Sunfish Lake is a small, 25 hectare meromictic lake located north-west of Waterloo, Ontario, in the village of St. Agatha in northern Wilmot Township, and is the source of Laurel Creek. It is one of a few meromictic lakes in Ontario, that is, its deep bottom waters (21 metres or 70 feet) are totally devoid of oxygen. The surface and bottom layers do not mix, and the lake is vulnerable to environmental damage.

Restrictions on lake use include no motorized boats, no fertilizer or pesticide use, and regular septic tank inspections.

Sunfish Lake is often compared to Paradise Lake which is about 3 km to the north-west, in Wellesley Township. Paradise Lake is a much larger lake and accommodates many more properties with the ability to live year-round.

There are about 20 cottages and homes on the lake, of which only a small handful are zoned for year-round residence, the rest are zoned recreational and are not used nor lanes cleared during the winter.

==Sunfish Lake Association==
The Sunfish Lake Association was formed in 1961 by Edna Staebler and Jack Hutchison and is an incorporated, charitable group with a mandate of stewarding and protecting the Sunfish Lake area. The Sunfish Lake Association has been instrumental in engaging the media and the community in the Region of Waterloo's Environmentally Sensitive Lands initiative, which is similar to a local greenway.

Throughout the 1960s, the ecological health of the area improved and in 1978 the Association co-ordinated the creation of Sunfish Holdings, Inc. to purchase environmentally sensitive lands surrounding Sunfish Lake to guarantee future protection.

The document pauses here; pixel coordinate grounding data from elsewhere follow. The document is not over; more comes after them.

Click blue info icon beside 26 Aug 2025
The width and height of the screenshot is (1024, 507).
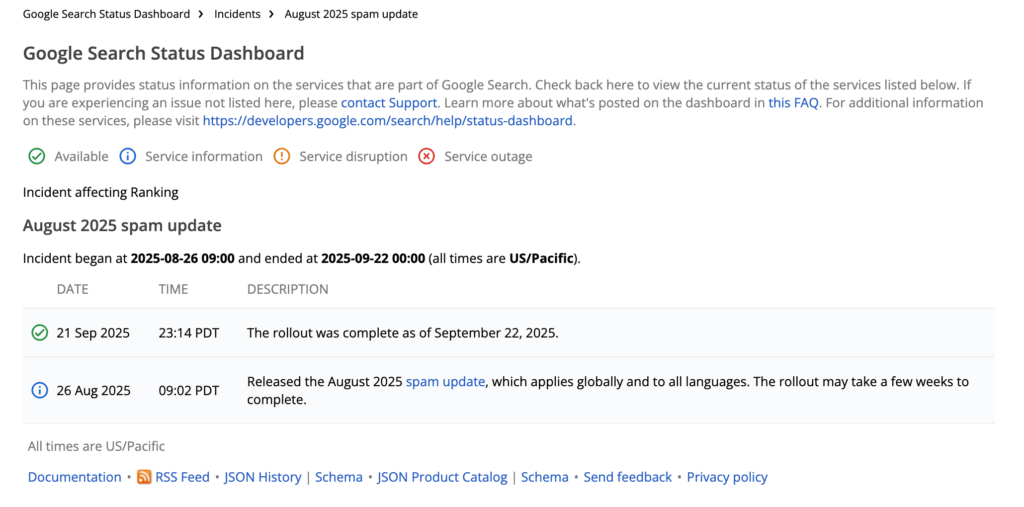click(x=39, y=390)
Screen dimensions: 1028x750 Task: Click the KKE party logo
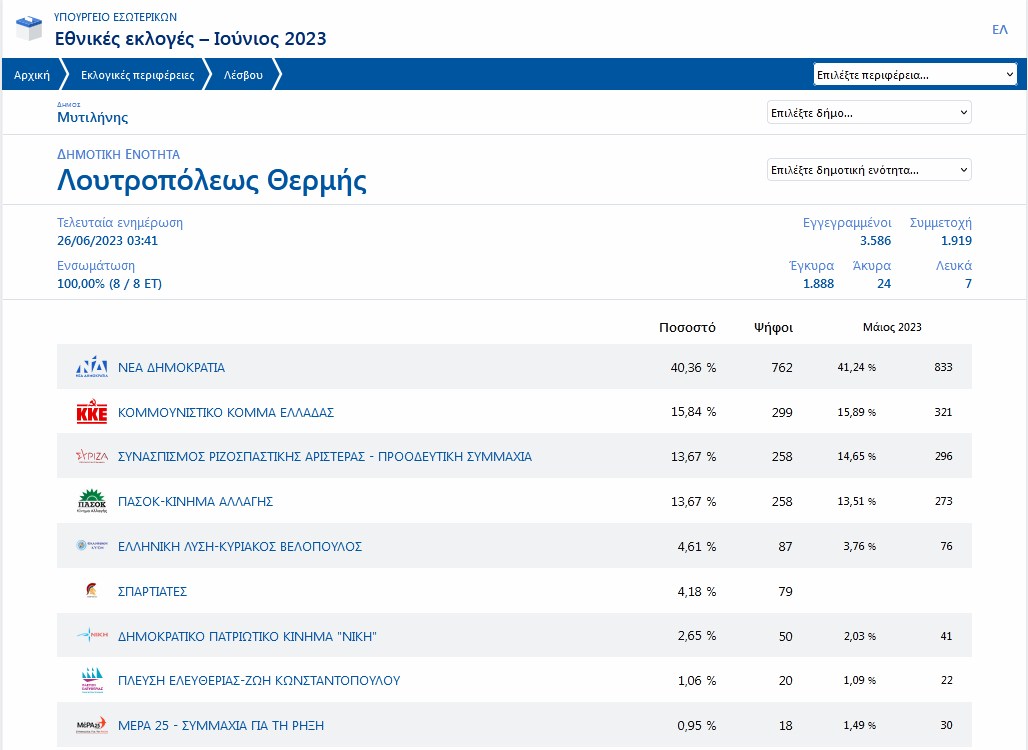(x=92, y=412)
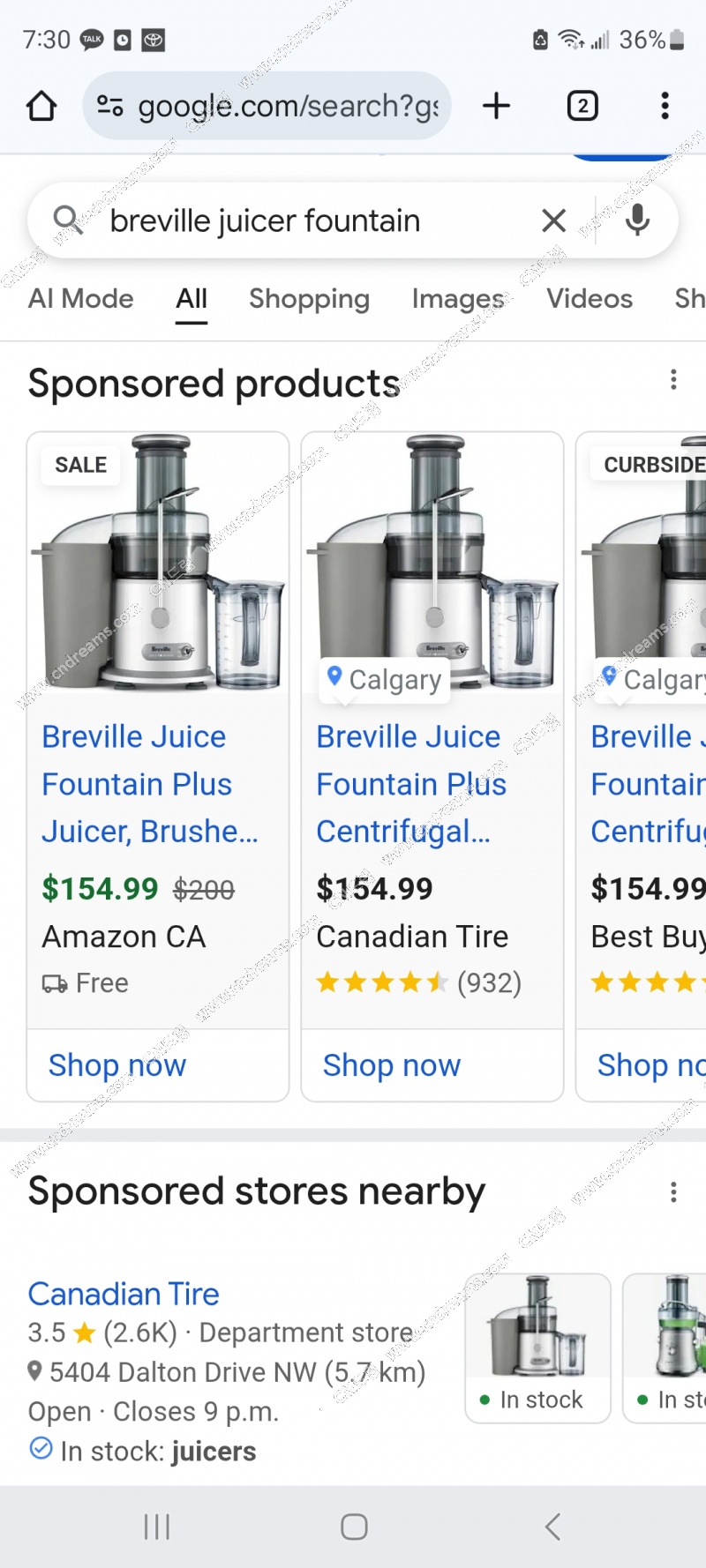Open a new tab with plus icon
Screen dimensions: 706x1568
[x=496, y=106]
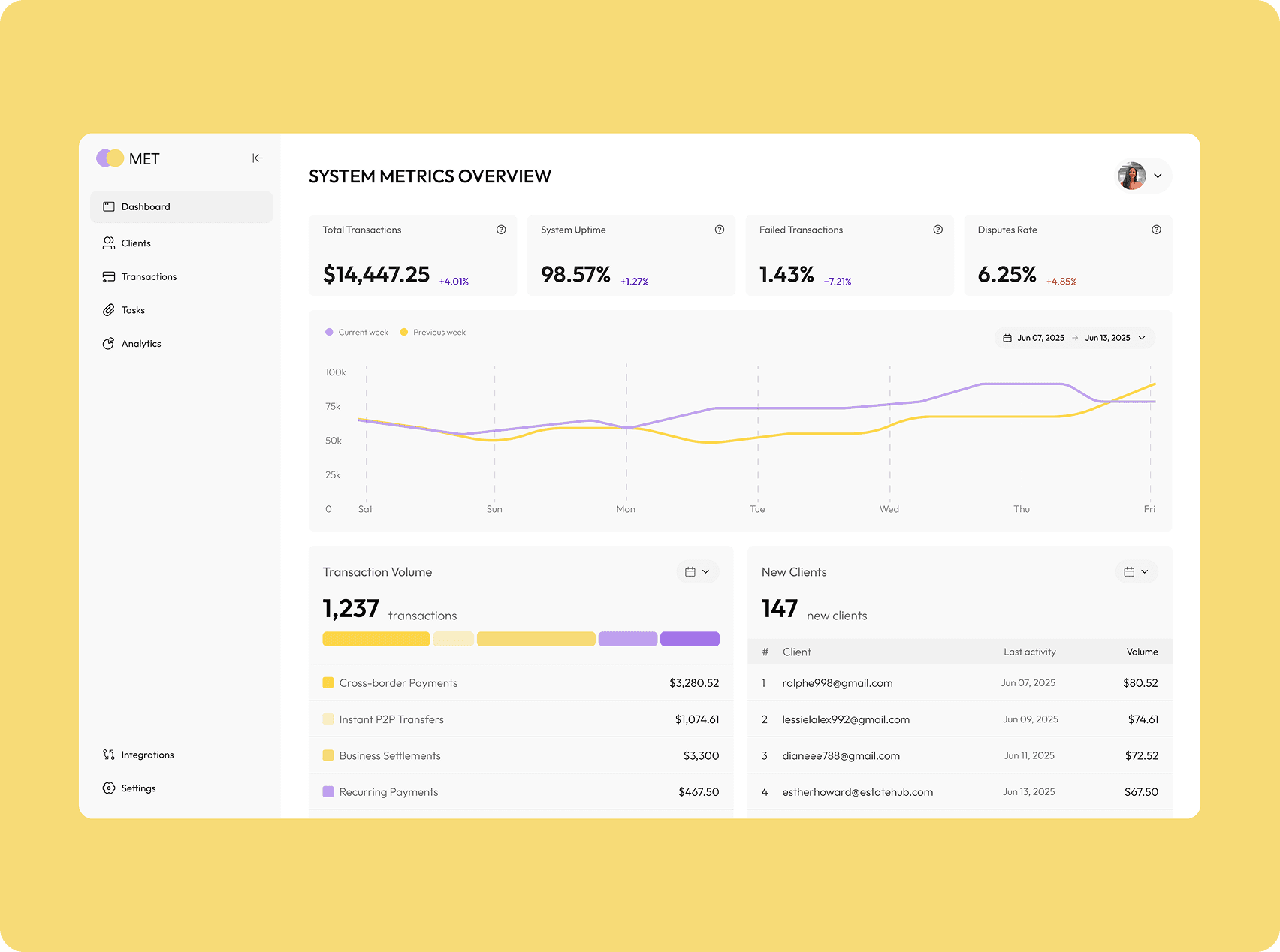Click the System Uptime help icon

[720, 230]
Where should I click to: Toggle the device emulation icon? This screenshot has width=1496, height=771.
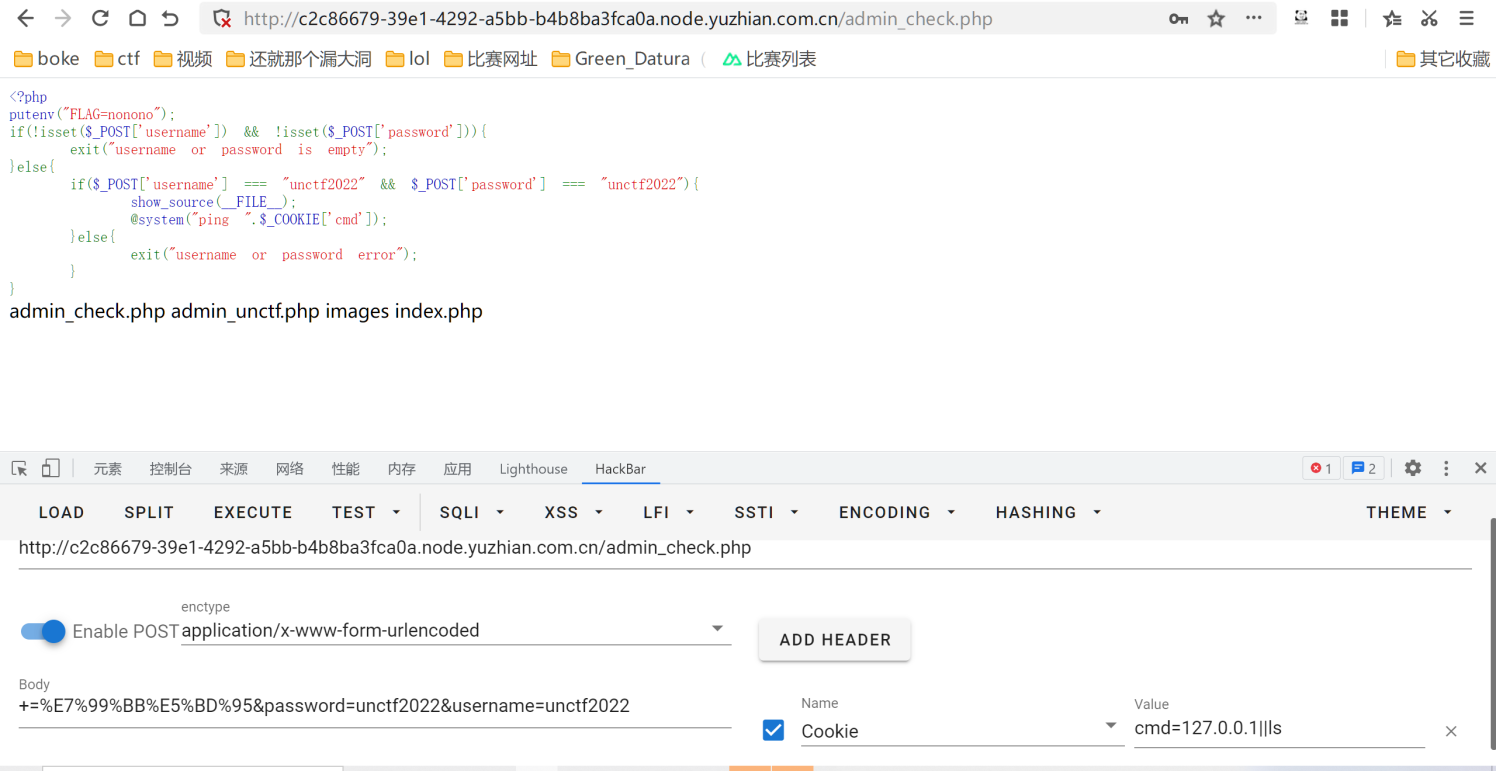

In the 1980s, an intensive program of harvesting chara to remove an abundance of nutrients in the lake was undertaken, along with limiting the lake to counteract the effects of acid rain. Stewardship efforts continued in the 1990s and 2000s with efforts to control purple loosestrife, a new forest management program and considerable efforts to protect a broader area around the lake with the Laurel Creek Headwaters Environmentally Sensitive Landscape greenbelt initiative.

The association members have also been supportive of Ontario Nature's greenway initiative, and regularly share their experiences with engaging landowners and the broader community. The group owns and stewards 50 acre of woodland and wetland surrounding Sunfish Lake. They have undertaken tree planting projects, and have conducted a fish survey of Sunfish Lake.